WDI
WDI copied to clipboard
`jsonlite` vs. `RJSONIO`
@BPJandree recommended and tested the new version of WDI
which relies on jsonlite
instead of RJSONIO
.
Things seem to work OK, but I have just noticed that the new version is about 2x slower than the old one.
Do we have actual evidence that jsonlite
works better along other dimensions? Fewer network issues?
Is this worth it, or should I roll back the changes?
Could be because jsonlite performs additional validity checks, I recall reading some old discussions on that but I'll let others come in in case they have a more up-to-date view on this.
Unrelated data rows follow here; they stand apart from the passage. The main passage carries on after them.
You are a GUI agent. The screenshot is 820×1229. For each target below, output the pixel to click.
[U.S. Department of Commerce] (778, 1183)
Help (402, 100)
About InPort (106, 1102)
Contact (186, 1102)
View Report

Perhaps an idea is to keep the old get_page function and use either a tryCatch so that if it fails on https it tries the jsonlite version, or add a flag to the WDI() function that allows making the switch but keeps the old rjsonio as default if it's preferred.
Right. We are almost certainly paying for the convenience of a robust handling that returns neat data frames. But we did that faster with our customized list processing.
Note to self: try RcppSimdJSON
interesting package. Quick try on windows:
series_url="https://api.worldbank.org/v2/indicator?per_page=25000&format=json"
> system.time(series_dat <- RcppSimdJson::fload(series_url)[[2]])
user system elapsed
0.06 0.09 8.53
> system.time(series_dat <- RcppSimdJson::fload(series_url)[[2]])
user system elapsed
0.09 0.09 6.97
> system.time(series_dat <- jsonlite::fromJSON(series_url)[[2]])
user system elapsed
0.45 0.05 9.25
> system.time(series_dat <- jsonlite::fromJSON(series_url)[[2]])
user system elapsed
0.39 0.12 6.04
Download time is dominating.
I think maybe the C++17 requirement is a bit stringent - eg for a compute heavy package requirements on the compiler make sense, but for a general purpose package the audience may low little about such matters and they might get stuck needing to update. Thoughts?
Be interested to see if you get speed improvements. I'll play around with this package in a few workloads to get a feel.
yep, you're right. I did some tests last week and came to the same conclusion. Let's just use jsonlite
since that is implemented already.
I think it has the broadest base of users at the moment, so the slower processing should buy a bit of better maintainability and usability
Thanks, good points. I will close this now and prep a CRAN release in the next few days.